How to do A/B Testing
- A/B Testing: A five-step plan
- What are the best A/B Testing tools for 2019?
- How do I choose the best A/B testing solution for me?
- Common Mistakes in A/B Testing
- How long should you run an A/B test for?
- How do you calculate statistical significance?
Conclusion, Ideas and Examples
We have divided our 2019 guide into four sections. The first section, ‘What is A/B testing‘, provides definitions, explanations and background. The second section, ‘Risks and Benefits‘, addresses common concerns and misconceptions. Section three, ‘How to do A/B testing‘, gives a five-step plan to performing your own A/B tests. It also describes the best tools available for different A/B testing needs. The Conclusion contains hints, tips and advice for getting the most out of your tests.
With the rising cost of traditional advertising, traffic acquisition has become an expensive activity.

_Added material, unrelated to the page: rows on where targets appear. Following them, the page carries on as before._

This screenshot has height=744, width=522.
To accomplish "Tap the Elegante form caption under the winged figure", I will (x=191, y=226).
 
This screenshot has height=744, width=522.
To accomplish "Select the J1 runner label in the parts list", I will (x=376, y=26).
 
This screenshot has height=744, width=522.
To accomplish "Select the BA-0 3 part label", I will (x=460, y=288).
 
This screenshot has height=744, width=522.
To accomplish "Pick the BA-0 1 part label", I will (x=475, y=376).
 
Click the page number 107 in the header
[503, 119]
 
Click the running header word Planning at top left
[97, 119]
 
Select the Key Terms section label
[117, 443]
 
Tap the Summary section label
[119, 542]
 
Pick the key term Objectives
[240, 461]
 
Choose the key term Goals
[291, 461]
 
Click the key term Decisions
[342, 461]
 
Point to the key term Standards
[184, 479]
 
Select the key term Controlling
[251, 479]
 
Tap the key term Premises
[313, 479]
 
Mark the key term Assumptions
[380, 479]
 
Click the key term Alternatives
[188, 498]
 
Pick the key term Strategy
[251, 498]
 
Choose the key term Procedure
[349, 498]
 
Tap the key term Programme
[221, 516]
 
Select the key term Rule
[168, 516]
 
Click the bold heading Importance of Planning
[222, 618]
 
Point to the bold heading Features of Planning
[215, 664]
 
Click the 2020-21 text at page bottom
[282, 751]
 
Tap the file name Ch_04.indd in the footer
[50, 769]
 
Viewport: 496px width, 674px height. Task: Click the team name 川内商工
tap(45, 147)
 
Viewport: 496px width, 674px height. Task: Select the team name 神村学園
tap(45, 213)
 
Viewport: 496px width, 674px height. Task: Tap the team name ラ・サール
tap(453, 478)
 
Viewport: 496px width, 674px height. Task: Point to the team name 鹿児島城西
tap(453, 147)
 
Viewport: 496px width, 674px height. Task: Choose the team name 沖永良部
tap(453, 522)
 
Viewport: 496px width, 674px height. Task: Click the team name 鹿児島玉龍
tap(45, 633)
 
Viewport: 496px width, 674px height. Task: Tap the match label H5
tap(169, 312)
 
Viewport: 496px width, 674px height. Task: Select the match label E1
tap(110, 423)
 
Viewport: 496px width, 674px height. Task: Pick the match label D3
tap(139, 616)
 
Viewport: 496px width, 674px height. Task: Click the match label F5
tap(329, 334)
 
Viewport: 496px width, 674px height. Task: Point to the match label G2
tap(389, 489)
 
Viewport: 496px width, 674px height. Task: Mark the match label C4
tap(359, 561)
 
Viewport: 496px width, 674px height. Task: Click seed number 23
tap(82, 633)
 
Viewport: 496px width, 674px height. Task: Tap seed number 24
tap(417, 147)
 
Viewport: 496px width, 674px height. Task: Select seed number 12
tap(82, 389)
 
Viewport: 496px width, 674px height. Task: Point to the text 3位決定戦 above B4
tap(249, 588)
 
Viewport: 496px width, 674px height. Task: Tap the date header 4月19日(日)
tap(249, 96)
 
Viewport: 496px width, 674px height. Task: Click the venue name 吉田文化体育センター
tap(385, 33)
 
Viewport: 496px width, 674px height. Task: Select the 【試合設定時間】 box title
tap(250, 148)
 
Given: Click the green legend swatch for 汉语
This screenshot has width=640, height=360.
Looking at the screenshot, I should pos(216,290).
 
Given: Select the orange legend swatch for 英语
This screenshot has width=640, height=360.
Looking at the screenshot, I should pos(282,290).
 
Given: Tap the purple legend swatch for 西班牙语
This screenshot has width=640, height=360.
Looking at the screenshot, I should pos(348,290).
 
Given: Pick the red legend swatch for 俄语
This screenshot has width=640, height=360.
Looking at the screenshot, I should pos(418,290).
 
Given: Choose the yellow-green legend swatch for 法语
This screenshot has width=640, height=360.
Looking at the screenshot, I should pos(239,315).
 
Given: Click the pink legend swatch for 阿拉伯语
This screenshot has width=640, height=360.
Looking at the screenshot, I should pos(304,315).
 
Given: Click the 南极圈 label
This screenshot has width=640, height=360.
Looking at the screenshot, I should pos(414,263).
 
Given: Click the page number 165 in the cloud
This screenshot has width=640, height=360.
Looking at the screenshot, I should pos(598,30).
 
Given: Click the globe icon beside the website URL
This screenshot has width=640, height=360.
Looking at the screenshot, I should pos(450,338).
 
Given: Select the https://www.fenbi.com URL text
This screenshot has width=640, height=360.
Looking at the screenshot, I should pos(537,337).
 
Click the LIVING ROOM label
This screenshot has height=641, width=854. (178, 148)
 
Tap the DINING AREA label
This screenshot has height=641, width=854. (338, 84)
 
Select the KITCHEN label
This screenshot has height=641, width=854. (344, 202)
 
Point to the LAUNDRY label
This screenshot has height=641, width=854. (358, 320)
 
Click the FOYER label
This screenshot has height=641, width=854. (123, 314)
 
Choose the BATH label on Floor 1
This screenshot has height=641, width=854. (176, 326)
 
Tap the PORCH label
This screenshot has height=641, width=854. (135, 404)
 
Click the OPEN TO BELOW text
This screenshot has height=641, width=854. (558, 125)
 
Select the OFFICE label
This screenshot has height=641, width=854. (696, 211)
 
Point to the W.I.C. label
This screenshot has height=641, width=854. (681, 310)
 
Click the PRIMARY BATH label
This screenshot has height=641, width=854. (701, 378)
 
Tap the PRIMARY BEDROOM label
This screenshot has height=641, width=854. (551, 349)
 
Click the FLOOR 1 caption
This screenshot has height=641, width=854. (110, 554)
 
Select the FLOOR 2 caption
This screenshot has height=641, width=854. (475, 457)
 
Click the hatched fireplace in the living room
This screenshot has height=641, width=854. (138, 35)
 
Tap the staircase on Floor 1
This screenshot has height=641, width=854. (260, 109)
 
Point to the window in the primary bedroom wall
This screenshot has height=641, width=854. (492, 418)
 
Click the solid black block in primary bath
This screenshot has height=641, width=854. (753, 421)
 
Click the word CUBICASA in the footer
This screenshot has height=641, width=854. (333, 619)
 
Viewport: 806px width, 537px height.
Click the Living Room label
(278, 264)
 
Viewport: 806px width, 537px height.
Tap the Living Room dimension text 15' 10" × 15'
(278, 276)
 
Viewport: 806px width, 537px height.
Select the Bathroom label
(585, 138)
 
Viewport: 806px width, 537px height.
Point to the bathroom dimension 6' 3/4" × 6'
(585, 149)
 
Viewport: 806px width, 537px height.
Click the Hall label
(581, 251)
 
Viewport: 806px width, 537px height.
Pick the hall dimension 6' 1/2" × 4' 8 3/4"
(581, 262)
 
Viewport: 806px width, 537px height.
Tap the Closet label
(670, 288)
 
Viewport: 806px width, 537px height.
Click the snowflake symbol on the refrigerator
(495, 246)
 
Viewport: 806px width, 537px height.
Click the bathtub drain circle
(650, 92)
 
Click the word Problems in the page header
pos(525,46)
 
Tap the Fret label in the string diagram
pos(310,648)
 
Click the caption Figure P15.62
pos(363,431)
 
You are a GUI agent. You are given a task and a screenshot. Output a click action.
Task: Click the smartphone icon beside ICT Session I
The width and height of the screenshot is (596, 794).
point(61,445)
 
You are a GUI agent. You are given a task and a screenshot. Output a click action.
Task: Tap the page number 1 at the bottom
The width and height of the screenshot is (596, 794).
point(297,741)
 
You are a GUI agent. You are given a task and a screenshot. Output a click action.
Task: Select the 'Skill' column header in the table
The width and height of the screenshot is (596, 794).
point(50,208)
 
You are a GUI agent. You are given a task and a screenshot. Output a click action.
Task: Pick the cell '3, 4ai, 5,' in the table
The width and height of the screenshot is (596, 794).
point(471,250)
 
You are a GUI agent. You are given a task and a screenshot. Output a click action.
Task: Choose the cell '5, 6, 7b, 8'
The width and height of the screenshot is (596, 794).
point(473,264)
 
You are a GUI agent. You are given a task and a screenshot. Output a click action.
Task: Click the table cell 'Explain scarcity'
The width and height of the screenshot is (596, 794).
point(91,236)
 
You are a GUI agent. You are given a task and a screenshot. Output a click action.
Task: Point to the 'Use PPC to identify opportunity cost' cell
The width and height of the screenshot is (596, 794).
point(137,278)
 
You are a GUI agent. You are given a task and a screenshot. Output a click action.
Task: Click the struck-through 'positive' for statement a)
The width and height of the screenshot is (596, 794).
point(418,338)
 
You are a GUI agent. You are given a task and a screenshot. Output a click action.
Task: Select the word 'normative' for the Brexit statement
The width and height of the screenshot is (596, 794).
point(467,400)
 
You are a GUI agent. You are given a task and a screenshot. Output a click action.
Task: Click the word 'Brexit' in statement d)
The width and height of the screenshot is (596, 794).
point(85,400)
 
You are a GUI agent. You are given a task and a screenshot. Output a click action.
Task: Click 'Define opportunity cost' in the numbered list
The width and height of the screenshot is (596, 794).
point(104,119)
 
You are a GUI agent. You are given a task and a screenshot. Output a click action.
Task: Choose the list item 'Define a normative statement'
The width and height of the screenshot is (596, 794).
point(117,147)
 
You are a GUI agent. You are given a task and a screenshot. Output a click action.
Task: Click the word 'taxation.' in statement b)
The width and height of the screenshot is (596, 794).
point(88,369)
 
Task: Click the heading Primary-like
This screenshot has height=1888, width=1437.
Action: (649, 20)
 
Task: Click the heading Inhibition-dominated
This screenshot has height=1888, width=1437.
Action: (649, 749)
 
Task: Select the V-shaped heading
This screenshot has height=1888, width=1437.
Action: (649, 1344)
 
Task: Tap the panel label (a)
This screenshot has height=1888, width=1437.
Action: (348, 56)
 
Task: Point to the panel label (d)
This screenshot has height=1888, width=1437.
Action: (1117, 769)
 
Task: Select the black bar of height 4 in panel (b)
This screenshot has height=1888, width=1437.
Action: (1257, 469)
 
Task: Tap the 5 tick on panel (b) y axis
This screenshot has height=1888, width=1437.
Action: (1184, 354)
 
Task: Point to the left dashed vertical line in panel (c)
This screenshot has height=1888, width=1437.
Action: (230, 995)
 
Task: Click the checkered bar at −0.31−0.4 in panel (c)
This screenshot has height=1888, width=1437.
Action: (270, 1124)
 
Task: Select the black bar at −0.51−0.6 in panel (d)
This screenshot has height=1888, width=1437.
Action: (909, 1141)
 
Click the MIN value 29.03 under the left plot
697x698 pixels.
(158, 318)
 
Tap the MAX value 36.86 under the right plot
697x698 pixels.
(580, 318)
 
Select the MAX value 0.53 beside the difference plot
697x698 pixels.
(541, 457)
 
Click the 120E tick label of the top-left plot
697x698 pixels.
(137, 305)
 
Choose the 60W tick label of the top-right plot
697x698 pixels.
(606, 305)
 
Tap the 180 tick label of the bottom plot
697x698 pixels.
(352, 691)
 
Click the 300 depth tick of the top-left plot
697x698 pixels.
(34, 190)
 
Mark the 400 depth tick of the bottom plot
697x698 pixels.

Making the most out of existing traffic is an effective alternative. However, CEOs and Marketing Directors want to make informed decisions about how to increase their conversion rates and the only way to get reliable data on website performance is through testing.
A/B Testing involves two versions of a single webpage. Version A is the currently used version (the ‘Control‘), while Version B is the modified page (the ‘Treatment‘). By running both pages simultaneously, their performance data can be easily compared.
The modification of Version A should be based on a Hypothesis about how visitors use your website. This might relate to the design, the structure, or the content. By comparing the two versions (the Treatment and the Control) you can either prove or disprove your Hypothesis.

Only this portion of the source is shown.